Here is my mini-FAQ on why this system is highly effective in practice.
Urgent Y/N is too simple to capture relative priorities.
This is an understandable first response: we love categorising things, and this scheme seems too coarse. But actually prioritising things into “critical, super important and shouldn’t wait, super important but can wait, important but sufficiently annoying that sooner is better than later” etc etc is in itself (1) not a critical activity (2) not best done by the filers. You are never going to get a field in a JIRA ticket be an effective substitute for a team lead’s judgement on scheduling; also developers are humans, not robots that work serially on one task until it is done then start the next irrespective of context. The intent of the Urgent flag is not categorisation or scheduling, but communication: a clear unambiguous signal that some is desperately needed to look at a problem because the sky time plan is in serious jeopardy otherwise
People will disagree about what it means
As a telescope, both in commissioning and in operations, time that could be used observing (good weather night-time for this telescope) is our scarcest resource. Hence, things that stop the telescope dead (or seriously risk doing so) are the most critical faults, as are faults that threaten the resources for doing so (eg a super-critical security risk that threatens the availability of computers needed for observing).

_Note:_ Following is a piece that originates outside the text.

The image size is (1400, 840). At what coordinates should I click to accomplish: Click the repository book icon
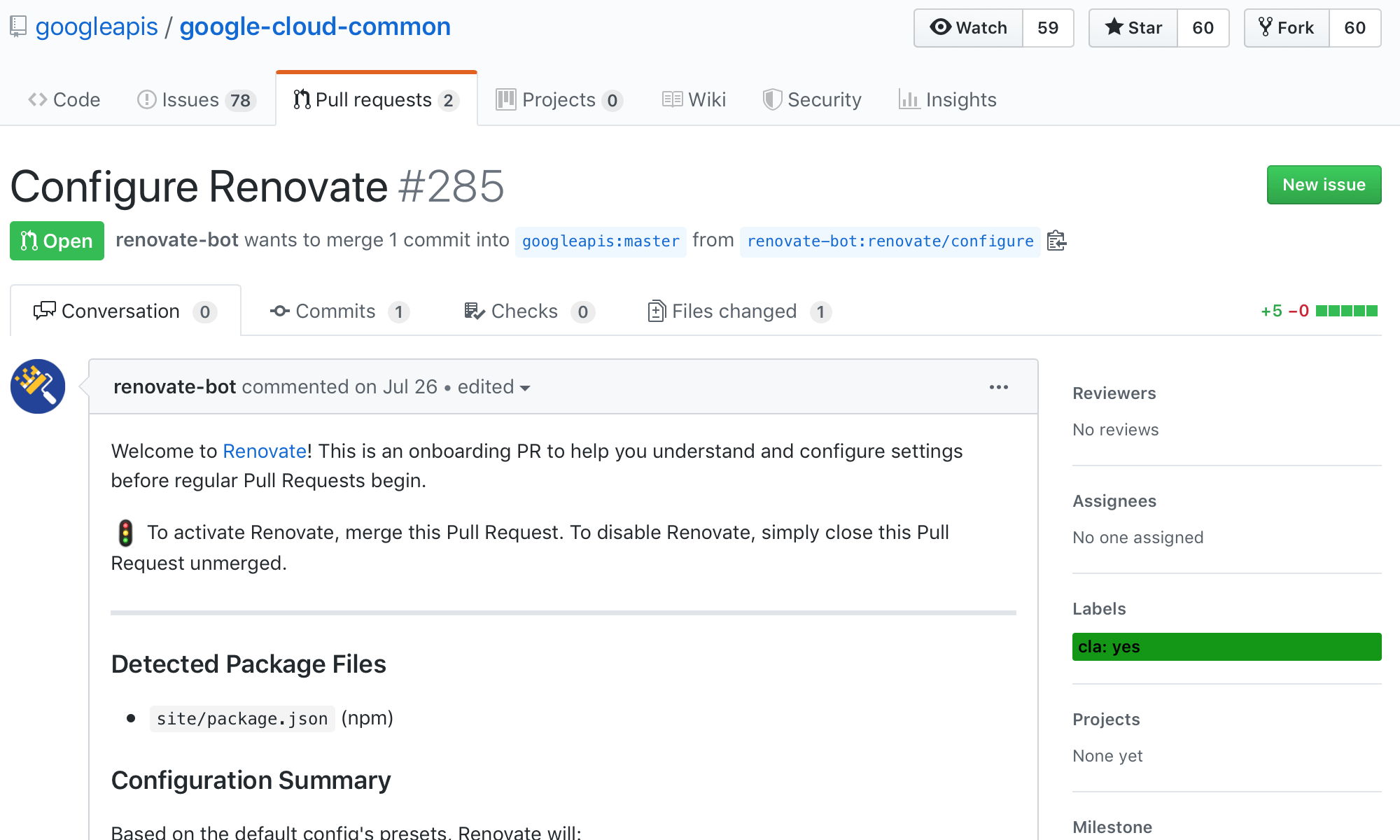click(18, 27)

People will abuse the Urgent flag
Again, people are not robots programmable by JIRA. If we got a ticket that was marked as Urgent that was not, we simply pushed back with an explanation of why (misunderstanding? an available workaround? a variation in the observing strategy? we can easily fix that in the data reduction?) mean that it is reasonable to leave responding to the ticket till Monday. If a person is so self-absorbed because they are filing Urgent tickets on a Sunday and ringing you at home because they can’t LaTeX their paper (cough random example that has totally never happened to me cough) that person needs talking to, not a more sophisticated JIRA workflow.
Process is to phone people out of hours
No problem. Marking a ticket as urgent makes it easier for the person you just called to find it.
Hey I get bored on weekends and cruise JIRA for stuff to do
If you have insomnia and are looking to be useful, picking up random JIRA tickets on the basis of a priority field strikes me as in ineffective use of your time. If I was up there I’d say get on Slack and ask me if there’s something you could do that would be particularly useful right now.
This does not help the commissioning team organise its work
It’s not intended as such.
What if there are 3 urgent faults? Which one is more important
If the telescope is dead in the water because of 3 faults all of which are your problem then (1) something has gone seriously wrong (2) does it really matter which one you fix first? Even if we used a wide ranged priority field, I would argue having an explicit urgent flag in addition to that is useful regardless.
If anyone has stories of how their previous telescope dealt with such issues, I am certainly interested in hearing them! Meanwhile enjoy your Urgent slider and use it responsibly.